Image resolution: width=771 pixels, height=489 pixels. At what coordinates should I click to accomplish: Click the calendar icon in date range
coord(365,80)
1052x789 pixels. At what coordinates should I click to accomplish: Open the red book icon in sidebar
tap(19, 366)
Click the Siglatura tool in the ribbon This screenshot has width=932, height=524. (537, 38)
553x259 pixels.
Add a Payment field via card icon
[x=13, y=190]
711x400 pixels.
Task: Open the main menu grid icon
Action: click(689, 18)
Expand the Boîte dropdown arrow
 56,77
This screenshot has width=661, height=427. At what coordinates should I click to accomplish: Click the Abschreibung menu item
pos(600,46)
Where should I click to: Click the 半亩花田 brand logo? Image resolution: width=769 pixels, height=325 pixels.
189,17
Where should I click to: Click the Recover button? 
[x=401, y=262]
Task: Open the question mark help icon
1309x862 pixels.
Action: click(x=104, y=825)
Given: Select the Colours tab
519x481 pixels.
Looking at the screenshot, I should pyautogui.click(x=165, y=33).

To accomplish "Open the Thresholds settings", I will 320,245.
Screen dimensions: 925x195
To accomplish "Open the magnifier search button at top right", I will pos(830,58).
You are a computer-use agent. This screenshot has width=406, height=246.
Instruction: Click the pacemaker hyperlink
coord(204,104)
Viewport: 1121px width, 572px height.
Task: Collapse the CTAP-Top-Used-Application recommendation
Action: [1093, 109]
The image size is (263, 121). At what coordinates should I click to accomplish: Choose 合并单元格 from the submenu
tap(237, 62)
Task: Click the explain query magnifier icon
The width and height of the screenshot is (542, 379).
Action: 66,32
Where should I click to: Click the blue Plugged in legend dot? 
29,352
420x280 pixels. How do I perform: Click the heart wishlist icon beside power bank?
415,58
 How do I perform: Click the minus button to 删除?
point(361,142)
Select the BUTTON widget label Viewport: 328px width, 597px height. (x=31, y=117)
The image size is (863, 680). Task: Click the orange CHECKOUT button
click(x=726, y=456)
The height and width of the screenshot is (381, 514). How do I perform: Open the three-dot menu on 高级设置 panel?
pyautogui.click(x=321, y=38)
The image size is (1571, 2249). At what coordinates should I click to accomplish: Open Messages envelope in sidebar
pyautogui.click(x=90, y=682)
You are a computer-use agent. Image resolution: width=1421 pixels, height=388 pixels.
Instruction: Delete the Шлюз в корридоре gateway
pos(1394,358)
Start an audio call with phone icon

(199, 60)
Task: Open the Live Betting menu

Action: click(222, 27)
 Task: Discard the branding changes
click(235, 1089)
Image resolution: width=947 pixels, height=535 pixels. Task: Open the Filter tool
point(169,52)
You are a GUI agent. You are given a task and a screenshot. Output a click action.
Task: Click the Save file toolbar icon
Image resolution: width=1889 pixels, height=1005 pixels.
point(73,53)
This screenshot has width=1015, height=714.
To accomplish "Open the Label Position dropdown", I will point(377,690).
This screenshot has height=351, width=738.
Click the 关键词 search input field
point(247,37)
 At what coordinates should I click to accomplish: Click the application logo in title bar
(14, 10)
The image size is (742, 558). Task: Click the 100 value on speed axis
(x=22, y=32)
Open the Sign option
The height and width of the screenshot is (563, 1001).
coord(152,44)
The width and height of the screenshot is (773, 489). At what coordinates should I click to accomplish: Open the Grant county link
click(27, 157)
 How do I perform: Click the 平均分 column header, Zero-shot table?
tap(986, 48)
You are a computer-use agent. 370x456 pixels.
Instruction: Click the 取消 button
####################
= Work to complete =
The line with "The width and height of the screenshot is (773, 489).", plus every line after it through the end of the listing, needs to be repeated exactly; nothing else belongs in the reply.

= Solution to this exercise =
The width and height of the screenshot is (773, 489). At what coordinates should I click to accomplish: Open the Grant county link
click(27, 157)
 How do I perform: Click the 平均分 column header, Zero-shot table?
tap(986, 48)
You are a computer-use agent. 370x456 pixels.
Instruction: Click the 取消 button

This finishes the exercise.